Rewrite the items below, starting at the line that contains "Enable Warn me" and ending at the line that contains "will pyautogui.click(x=78, y=92).", with "unsafe" swapped for "insecure" and nothing else changed. Give back only those lines.

■ **Records**
** begin **

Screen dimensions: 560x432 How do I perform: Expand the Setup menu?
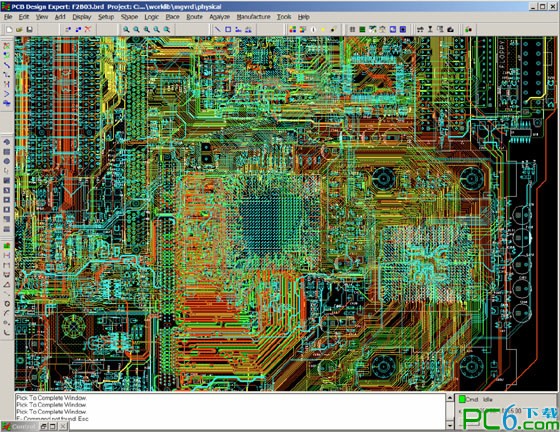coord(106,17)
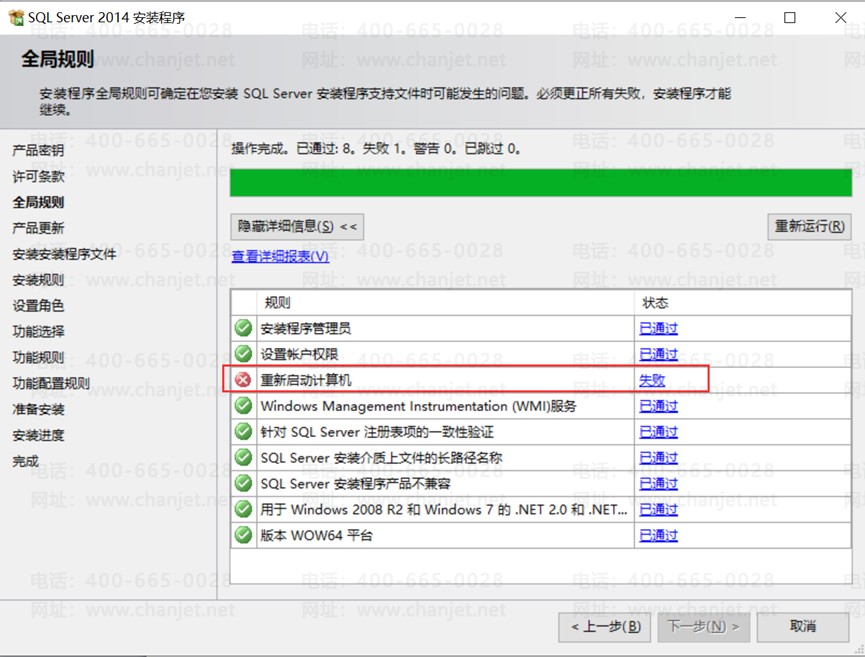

** end **
** begin **

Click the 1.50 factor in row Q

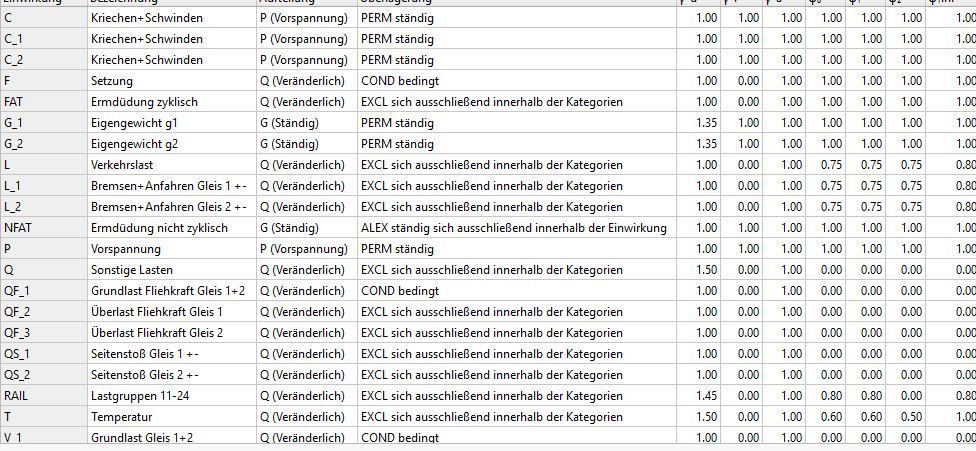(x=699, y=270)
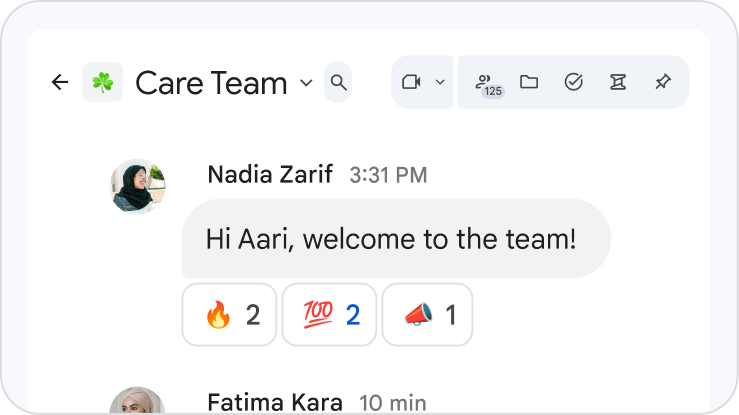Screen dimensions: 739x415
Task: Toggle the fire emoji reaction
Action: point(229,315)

** end **
** begin **

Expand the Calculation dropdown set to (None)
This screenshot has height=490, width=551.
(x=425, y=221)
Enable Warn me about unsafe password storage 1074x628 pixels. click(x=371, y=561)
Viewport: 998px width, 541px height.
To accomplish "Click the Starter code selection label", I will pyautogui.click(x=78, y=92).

** end **

■ **Task result**
Enable Warn me about insecure password storage 1074x628 pixels. click(x=371, y=561)
Viewport: 998px width, 541px height.
To accomplish "Click the Starter code selection label", I will pyautogui.click(x=78, y=92).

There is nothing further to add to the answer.